What the task requires >> Every line below from the one with "Click the μm unit cell" through the one with "Task: Open the 属性 side tab" should be retyped exactly, both ends included; no other lines and no pictures.

### Recorded data ###

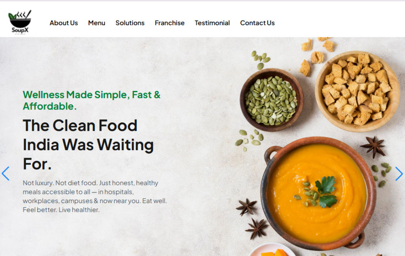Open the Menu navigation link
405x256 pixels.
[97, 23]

###
### Recorded data ###

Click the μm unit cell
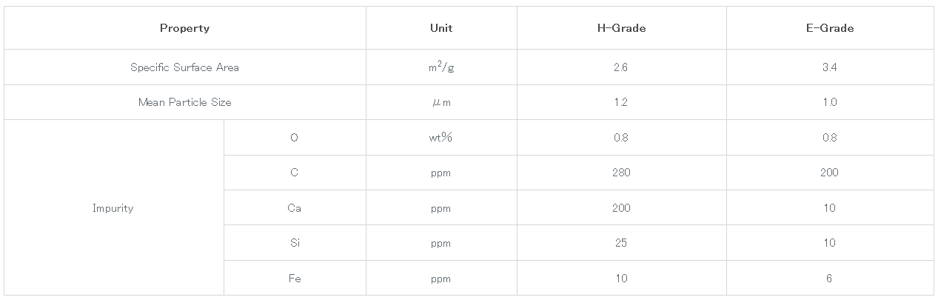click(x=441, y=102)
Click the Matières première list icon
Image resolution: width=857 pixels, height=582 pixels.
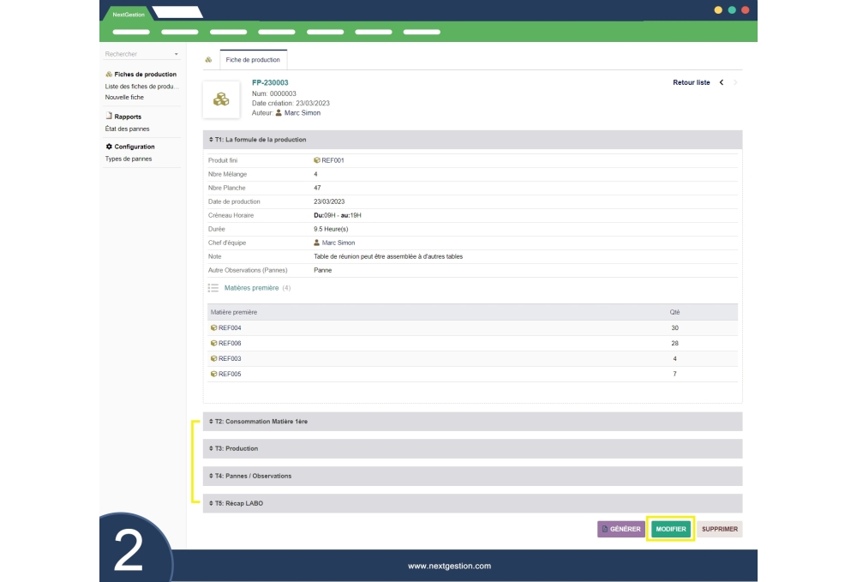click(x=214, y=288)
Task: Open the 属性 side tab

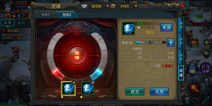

###

Response for this exercise >>
Click the μm unit cell
click(x=441, y=102)
Click the Matières première list icon
Image resolution: width=857 pixels, height=582 pixels.
click(x=214, y=288)
Task: Open the 属性 side tab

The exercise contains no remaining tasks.